## DIRECTIONS
Copy the text of the records below word for word, and leave the pictures out of your answer.

## MATERIAL FOR THE TASK

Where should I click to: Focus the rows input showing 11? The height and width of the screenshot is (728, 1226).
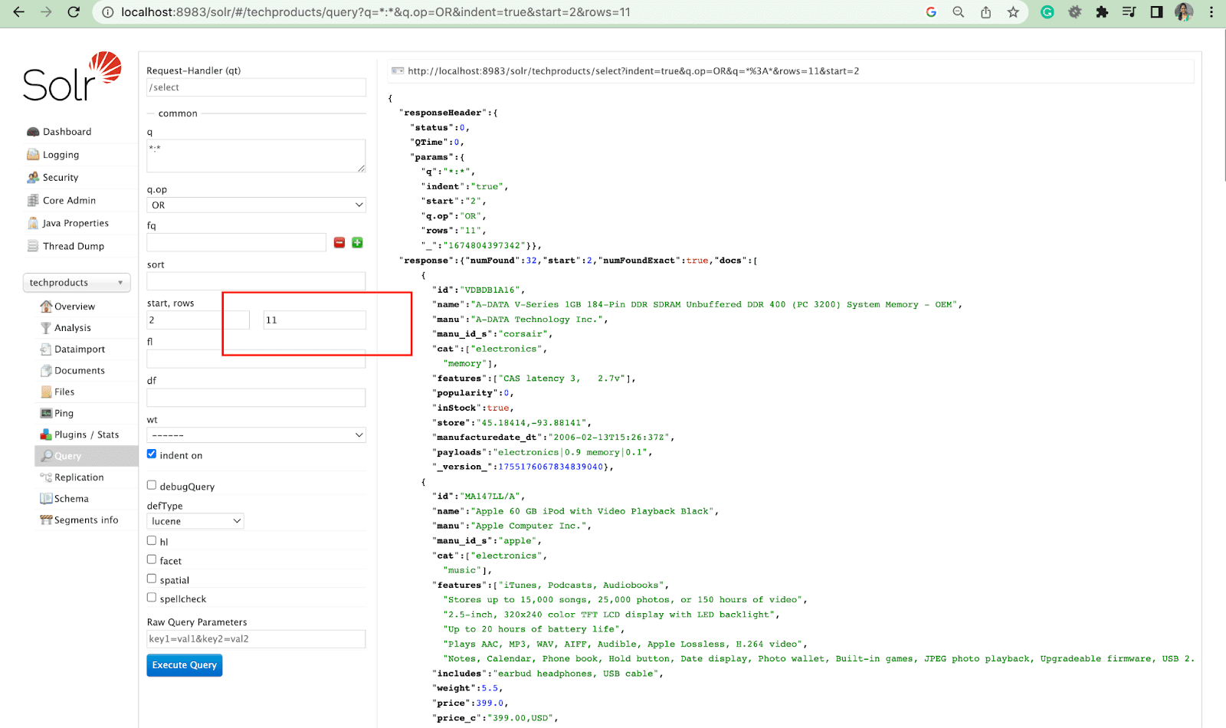(314, 320)
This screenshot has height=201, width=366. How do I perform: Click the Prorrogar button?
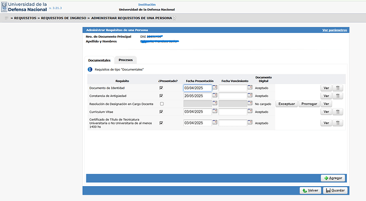(x=309, y=104)
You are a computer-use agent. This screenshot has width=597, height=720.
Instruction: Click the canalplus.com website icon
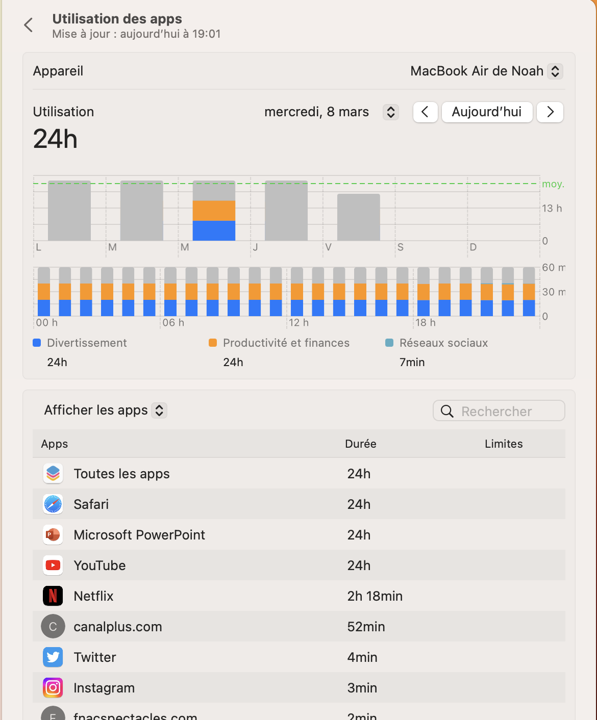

## RESULT BELOW
Where should I click to: Focus the rows input showing 11? The height and width of the screenshot is (728, 1226).
(314, 320)
This screenshot has height=201, width=366. How do I perform: Click the Prorrogar button?
(x=309, y=104)
You are a computer-use agent. This screenshot has width=597, height=720.
Instruction: Click the canalplus.com website icon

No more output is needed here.